Closed charlespax closed 9 years ago

charlespax commented 9 years ago

There is potential for using a super capacitor as the RTC backup rather than a battery. This has been discussed in issue https://github.com/PaxInstruments/t400-electronics/issues/1.

charlespax commented 9 years ago

Sam's comment from issue https://github.com/PaxInstruments/t400-electronics/issues/1:

I found some engineer start using super-capacitor to replace RTC battery. It is rechargeable, small in size (dia. 3.8mm) but higher cost (around USD 0.7 @ 100pcs for 0.03F) http://www.mouser.com/ds/2/396/capacitor01_e-12220.pdf

Maxim has SUPER CAPACITOR CALCULATOR and estimate the Operating time from SuperCap. http://www.maximintegrated.com/en/design/tools/calculators/product-design/supercap.cfm If we use 0.03 Farad in DS3231 , estimate 99 hours backup time for RTC.

image

Example circuit for charging super-capacitor: http://industrial.panasonic.com/www-data/pdf/AAA4000/AAA4000PE17.pdf

Please see the discussion for RTC using super capacitor. https://forum.sparkfun.com/viewtopic.php?f=14&t=34059

charlespax commented 9 years ago

The 99 hours would give us about four days of RTC backup time. I feel like this isn't long enough.

The link to the charging circuit example is for Manganese Rechargeable Lithium Batteries (ML series), not super capacitors.

samchoy88 commented 9 years ago

How many days of backup time time would be long enough?

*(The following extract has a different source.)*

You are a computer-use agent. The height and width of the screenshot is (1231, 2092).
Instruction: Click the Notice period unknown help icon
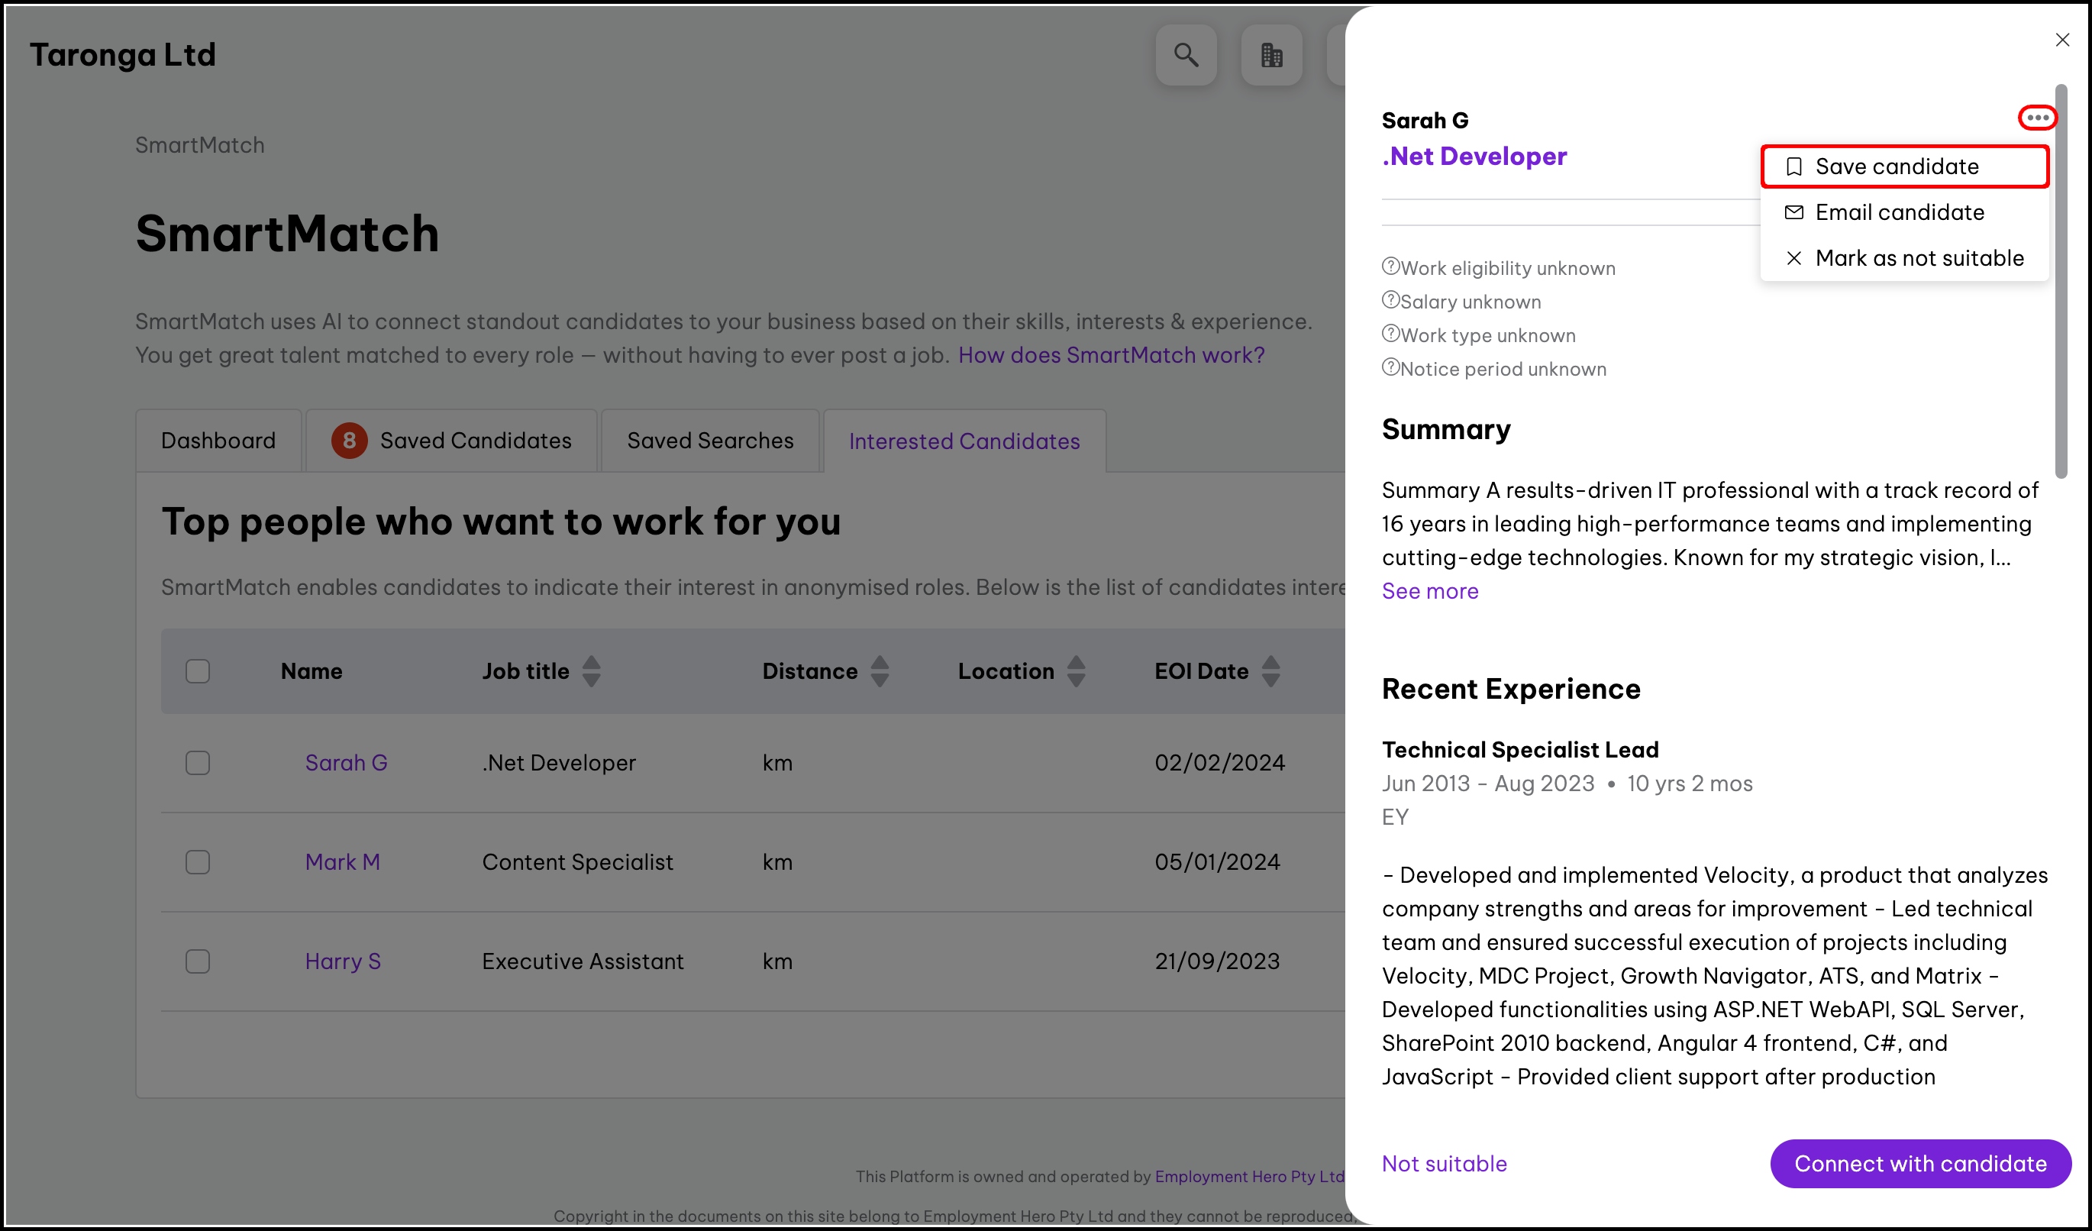click(1391, 367)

charlespax commented 9 years ago

I don't know. It would be nice if the date/time could set once and forgotten about, so a year or more would be good. What do we have wit the current battery?

I think the main use case would be to have the date/time stay programmed after the main battery runs down. For that, 99 hours would be great.

Is there a rechargeable battery option? The document you link to mentions a manganese rechargeable lithium battery that only needs a resistor and diode to charge.

charlespax commented 9 years ago

This is still a cool idea, but right now we're sticking with the battery. Moving to Electronics version :-)

charlespax commented 9 years ago

Will not do. Closing issue.

NuclearPhoenixx commented 6 years ago

The problem with rechargable batteries is that you need relatively complicated charging curcuits. For the super caps, you need a diode and a resistor, that's it basically. Also there are already super caps with 6.8mm diameter, but 0.3F(!) capacitance. This would give you 10 times as much backup time (41 days!) at less than double the diameter.